Task to carry out.
Both the line with "The width and" and the line with "Task: Click the FREQUENCY table header" in the records below must appear in the output, along with every line between them, exactly and with nothing added.
┄┄┄┄┄┄┄┄┄┄
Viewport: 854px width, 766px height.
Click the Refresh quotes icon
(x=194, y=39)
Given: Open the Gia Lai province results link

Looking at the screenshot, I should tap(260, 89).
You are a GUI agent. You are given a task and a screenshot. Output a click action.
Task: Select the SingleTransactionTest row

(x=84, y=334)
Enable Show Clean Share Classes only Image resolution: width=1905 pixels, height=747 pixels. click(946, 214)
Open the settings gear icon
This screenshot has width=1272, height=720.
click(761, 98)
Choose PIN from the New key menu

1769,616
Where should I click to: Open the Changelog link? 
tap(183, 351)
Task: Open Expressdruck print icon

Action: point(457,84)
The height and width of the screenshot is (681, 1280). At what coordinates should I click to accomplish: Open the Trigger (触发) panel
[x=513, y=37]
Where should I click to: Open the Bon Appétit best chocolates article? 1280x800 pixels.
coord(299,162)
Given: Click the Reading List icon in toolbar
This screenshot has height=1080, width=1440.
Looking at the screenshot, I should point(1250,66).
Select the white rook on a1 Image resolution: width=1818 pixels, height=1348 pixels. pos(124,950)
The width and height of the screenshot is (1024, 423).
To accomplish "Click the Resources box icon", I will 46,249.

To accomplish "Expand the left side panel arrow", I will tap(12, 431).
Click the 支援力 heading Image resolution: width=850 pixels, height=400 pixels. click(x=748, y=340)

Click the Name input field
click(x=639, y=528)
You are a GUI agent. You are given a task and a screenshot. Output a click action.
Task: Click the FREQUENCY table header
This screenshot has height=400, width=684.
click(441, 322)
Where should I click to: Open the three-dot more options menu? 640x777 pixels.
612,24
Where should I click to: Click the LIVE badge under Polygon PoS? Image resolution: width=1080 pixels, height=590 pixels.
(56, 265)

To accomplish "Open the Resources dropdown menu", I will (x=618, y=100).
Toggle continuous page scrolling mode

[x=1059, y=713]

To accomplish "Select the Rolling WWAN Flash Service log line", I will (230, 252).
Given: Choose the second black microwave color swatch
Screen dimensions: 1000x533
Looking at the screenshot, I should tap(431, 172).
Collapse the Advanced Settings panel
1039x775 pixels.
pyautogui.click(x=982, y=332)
┄┄┄┄┄┄┄┄┄┄
Expected answer.
The width and height of the screenshot is (1024, 423).
To accomplish "Click the Resources box icon", I will 46,249.

To accomplish "Expand the left side panel arrow", I will tap(12, 431).
Click the 支援力 heading Image resolution: width=850 pixels, height=400 pixels. click(x=748, y=340)

Click the Name input field
click(x=639, y=528)
You are a GUI agent. You are given a task and a screenshot. Output a click action.
Task: Click the FREQUENCY table header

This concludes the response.